→ Written instruction
Set out the listing below as a numbered list, from the line containing "Image resolution: width=1366" through the end of the listing, omitting any blank lines.

→ Data listing
-=-=-=-=-

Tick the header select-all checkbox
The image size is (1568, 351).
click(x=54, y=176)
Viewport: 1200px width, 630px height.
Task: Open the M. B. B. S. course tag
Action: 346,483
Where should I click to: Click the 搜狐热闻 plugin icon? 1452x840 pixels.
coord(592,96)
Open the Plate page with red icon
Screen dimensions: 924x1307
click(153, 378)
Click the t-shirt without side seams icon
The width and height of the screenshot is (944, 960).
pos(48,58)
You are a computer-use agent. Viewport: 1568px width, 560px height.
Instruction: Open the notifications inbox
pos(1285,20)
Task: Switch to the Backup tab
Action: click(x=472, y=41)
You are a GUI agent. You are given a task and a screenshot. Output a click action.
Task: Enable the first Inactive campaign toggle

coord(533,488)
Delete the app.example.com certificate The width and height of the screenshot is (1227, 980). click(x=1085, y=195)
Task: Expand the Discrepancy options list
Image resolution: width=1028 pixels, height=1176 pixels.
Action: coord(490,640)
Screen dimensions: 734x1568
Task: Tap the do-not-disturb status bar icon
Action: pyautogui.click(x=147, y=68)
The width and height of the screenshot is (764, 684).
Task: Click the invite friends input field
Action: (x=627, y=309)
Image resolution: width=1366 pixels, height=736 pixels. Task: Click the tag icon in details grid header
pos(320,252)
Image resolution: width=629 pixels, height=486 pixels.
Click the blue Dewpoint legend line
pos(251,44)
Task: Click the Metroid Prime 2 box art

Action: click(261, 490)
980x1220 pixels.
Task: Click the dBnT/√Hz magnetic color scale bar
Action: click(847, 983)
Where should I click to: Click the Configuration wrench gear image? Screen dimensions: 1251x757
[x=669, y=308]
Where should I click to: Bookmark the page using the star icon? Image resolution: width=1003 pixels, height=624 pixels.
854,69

-=-=-=-=-

→ Exercise response
1. Image resolution: width=1366 pixels, height=736 pixels. Task: Click the tag icon in details grid header
2. pos(320,252)
3. Image resolution: width=629 pixels, height=486 pixels.
4. Click the blue Dewpoint legend line
5. pos(251,44)
6. Task: Click the Metroid Prime 2 box art
7. Action: click(261, 490)
8. 980x1220 pixels.
9. Task: Click the dBnT/√Hz magnetic color scale bar
10. Action: click(847, 983)
11. Where should I click to: Click the Configuration wrench gear image? Screen dimensions: 1251x757
12. [x=669, y=308]
13. Where should I click to: Bookmark the page using the star icon? Image resolution: width=1003 pixels, height=624 pixels.
14. 854,69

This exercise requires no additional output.